┌─ Excerpted records

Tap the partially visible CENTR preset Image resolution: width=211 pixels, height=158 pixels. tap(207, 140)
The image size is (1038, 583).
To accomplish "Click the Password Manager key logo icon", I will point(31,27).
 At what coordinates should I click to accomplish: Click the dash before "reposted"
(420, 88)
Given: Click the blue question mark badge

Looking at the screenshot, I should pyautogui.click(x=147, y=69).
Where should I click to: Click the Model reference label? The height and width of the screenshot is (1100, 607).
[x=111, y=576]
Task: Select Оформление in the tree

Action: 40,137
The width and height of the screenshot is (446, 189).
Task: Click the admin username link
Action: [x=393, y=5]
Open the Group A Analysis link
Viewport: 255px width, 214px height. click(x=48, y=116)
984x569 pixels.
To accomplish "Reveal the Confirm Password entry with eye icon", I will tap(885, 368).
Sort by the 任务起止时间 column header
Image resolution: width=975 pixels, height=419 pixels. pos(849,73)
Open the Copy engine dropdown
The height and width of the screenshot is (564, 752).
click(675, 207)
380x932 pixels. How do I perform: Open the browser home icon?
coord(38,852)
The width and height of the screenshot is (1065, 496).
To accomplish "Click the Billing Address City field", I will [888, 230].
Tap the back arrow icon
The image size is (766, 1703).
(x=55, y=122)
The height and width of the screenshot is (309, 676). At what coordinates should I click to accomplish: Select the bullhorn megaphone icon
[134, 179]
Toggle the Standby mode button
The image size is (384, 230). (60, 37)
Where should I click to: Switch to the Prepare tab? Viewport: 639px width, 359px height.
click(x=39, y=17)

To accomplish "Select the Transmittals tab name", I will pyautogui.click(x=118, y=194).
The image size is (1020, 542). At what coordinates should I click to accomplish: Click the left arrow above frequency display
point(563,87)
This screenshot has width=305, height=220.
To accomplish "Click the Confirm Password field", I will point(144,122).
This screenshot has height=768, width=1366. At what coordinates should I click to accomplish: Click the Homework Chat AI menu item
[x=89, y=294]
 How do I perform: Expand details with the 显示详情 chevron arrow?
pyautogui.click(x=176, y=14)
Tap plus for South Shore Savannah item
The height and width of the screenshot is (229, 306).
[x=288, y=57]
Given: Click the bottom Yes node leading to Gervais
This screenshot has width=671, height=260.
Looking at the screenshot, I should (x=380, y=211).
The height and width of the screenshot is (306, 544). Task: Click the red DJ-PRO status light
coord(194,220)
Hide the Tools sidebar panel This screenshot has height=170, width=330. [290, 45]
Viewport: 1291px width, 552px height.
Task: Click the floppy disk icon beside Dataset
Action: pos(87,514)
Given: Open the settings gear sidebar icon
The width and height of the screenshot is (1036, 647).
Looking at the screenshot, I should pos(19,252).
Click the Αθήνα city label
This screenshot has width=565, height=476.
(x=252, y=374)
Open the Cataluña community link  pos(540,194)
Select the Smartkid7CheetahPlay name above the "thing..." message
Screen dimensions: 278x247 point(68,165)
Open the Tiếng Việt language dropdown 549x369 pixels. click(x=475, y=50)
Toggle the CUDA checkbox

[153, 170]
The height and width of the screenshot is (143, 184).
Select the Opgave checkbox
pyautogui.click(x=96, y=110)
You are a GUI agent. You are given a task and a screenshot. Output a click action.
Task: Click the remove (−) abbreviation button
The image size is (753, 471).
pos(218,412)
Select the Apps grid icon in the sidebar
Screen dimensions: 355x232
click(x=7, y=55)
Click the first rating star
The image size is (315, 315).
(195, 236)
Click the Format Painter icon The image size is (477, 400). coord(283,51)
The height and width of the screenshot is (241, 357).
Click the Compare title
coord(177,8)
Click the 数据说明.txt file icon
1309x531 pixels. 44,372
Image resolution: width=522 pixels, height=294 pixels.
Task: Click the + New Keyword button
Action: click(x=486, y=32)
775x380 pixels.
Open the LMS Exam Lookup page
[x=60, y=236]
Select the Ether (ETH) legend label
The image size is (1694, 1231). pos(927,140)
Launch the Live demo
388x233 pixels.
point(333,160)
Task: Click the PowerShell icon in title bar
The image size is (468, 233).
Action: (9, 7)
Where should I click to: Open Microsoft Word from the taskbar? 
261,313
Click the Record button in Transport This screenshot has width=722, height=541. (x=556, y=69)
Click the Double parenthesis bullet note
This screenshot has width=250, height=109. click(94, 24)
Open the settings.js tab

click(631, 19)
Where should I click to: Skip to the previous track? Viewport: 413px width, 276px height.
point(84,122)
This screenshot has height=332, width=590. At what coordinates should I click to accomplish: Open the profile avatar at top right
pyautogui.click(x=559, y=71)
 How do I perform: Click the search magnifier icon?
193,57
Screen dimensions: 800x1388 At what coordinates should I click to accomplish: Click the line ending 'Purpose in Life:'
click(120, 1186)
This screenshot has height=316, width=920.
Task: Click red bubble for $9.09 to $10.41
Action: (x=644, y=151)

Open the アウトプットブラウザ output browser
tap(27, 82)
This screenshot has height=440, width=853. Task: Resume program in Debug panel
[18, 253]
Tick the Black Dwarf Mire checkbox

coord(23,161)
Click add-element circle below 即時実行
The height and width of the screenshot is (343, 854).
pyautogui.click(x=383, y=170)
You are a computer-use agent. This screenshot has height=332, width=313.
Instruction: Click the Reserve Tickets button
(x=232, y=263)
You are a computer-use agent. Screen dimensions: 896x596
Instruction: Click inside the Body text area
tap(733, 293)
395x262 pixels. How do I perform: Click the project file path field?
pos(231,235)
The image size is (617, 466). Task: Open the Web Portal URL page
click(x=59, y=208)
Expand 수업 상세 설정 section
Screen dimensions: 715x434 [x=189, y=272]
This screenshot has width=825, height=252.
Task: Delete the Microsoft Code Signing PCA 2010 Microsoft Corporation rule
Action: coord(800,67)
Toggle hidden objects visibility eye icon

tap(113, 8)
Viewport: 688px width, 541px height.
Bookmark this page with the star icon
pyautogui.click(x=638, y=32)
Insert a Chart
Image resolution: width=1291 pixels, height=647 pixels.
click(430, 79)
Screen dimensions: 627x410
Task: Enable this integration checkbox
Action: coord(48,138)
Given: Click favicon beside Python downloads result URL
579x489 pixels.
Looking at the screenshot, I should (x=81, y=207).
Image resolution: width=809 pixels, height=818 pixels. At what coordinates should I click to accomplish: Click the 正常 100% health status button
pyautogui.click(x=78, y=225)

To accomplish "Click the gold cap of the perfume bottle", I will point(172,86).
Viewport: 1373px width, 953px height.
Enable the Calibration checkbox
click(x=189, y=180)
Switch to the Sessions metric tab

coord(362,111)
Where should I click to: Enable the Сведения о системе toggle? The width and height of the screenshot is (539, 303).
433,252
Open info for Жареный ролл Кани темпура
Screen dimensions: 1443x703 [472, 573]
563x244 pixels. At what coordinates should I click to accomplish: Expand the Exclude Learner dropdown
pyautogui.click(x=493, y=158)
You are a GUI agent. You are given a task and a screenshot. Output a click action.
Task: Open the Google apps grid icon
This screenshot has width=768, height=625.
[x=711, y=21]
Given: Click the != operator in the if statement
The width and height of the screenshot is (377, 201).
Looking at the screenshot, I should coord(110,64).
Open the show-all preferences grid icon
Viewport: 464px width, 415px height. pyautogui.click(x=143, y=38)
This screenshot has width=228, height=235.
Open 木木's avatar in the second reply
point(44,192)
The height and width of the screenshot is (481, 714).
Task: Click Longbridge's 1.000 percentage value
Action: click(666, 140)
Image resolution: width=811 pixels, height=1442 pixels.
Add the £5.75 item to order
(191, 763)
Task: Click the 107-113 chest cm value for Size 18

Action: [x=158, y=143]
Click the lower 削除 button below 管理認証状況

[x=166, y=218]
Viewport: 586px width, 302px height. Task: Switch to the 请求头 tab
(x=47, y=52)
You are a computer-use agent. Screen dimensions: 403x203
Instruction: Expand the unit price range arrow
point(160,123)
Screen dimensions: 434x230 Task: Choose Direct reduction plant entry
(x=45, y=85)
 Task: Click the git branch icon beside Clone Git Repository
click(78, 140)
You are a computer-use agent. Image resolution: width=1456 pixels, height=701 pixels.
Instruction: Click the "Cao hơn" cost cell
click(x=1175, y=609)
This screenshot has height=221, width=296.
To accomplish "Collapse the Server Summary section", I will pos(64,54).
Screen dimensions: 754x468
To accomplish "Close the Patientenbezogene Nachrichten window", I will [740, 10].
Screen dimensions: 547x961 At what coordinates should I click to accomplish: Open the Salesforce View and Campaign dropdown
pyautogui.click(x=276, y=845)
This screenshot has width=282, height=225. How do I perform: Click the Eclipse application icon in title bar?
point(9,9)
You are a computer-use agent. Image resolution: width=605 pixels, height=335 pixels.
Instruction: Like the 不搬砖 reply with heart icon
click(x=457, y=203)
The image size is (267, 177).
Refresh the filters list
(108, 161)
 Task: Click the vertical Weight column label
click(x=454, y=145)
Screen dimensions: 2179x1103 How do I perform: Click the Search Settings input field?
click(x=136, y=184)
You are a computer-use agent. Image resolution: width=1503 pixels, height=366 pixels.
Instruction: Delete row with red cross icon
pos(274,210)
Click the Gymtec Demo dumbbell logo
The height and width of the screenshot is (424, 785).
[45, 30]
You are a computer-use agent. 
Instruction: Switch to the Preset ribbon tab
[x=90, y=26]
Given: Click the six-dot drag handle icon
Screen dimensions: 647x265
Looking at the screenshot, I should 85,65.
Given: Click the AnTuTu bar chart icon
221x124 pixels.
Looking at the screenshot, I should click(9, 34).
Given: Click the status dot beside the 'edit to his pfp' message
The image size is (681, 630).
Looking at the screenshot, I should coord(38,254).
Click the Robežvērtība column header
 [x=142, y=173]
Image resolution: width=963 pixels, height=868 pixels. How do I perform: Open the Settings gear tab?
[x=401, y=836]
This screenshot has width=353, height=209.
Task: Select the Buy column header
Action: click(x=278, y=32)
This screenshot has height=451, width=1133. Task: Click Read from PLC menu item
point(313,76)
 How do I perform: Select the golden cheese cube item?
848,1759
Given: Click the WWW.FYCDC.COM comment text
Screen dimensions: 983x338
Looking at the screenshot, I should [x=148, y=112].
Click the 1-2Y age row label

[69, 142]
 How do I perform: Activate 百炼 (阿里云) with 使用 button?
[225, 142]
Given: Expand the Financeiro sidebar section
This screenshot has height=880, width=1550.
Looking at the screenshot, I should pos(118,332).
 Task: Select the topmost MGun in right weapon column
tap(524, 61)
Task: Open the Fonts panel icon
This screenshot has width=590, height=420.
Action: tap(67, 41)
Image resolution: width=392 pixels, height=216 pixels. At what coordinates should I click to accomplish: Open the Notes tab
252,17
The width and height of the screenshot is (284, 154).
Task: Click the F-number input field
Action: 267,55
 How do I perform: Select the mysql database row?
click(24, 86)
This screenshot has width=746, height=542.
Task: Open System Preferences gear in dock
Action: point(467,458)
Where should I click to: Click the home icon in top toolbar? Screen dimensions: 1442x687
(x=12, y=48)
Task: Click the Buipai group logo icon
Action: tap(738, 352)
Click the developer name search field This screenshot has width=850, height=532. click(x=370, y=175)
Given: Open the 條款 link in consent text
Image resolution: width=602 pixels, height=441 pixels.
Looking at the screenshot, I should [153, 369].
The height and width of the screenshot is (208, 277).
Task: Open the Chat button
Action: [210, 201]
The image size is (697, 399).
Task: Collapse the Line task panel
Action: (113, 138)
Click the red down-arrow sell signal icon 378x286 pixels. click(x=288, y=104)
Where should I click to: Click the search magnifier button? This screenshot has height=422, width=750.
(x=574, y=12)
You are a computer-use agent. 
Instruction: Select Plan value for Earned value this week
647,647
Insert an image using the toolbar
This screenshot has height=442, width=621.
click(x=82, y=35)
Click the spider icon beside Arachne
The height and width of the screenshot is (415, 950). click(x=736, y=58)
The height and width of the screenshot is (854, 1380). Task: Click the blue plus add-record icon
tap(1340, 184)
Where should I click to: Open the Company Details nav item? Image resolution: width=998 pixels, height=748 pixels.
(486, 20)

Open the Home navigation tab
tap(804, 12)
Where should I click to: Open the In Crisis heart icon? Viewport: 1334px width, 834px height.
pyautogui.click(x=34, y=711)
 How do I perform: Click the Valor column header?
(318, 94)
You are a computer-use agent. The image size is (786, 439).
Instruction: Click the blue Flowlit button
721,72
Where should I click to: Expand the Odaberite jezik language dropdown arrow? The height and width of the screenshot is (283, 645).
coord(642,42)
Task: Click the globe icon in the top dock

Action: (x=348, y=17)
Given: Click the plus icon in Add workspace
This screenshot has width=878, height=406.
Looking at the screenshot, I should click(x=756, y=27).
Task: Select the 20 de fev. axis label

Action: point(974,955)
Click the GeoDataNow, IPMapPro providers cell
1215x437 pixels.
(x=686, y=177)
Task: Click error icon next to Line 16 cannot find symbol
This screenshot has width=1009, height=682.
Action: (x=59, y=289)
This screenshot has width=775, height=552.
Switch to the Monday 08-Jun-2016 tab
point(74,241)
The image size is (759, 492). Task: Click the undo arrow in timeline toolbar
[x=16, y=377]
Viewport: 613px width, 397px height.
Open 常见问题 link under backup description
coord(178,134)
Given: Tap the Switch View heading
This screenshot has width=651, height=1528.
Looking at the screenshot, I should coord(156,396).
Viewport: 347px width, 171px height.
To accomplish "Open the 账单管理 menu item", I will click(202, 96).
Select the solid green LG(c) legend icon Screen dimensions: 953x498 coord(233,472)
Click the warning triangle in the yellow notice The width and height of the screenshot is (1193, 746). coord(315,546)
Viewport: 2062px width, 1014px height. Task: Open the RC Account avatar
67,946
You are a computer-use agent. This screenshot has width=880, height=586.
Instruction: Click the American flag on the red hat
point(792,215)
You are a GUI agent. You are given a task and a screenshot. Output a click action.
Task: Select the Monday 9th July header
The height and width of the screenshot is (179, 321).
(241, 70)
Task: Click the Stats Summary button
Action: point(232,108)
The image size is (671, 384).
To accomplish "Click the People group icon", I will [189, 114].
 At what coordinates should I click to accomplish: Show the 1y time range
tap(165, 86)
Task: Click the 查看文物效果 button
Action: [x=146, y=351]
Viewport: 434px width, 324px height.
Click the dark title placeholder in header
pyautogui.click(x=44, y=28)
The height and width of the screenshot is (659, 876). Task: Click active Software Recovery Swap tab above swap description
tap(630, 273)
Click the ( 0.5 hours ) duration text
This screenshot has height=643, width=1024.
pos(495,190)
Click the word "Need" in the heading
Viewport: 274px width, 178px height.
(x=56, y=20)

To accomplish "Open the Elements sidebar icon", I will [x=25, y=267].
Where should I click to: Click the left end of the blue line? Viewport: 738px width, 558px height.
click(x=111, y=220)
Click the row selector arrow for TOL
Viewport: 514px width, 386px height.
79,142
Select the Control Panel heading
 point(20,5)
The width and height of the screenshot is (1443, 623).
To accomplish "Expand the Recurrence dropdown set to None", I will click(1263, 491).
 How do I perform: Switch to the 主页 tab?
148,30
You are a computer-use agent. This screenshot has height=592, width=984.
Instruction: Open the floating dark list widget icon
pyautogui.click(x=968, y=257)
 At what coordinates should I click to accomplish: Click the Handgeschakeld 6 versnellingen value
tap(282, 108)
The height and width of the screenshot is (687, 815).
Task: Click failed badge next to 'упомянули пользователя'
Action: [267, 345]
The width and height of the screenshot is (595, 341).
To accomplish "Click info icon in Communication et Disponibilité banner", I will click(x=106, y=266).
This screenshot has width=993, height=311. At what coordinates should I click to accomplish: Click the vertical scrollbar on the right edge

└─

▸ What the exercise asks
Your task is to copy each line of the listing that holds the word "Confirm".

▸ Answer for the task
To accomplish "Reveal the Confirm Password entry with eye icon", I will tap(885, 368).
To accomplish "Click the Confirm Password field", I will point(144,122).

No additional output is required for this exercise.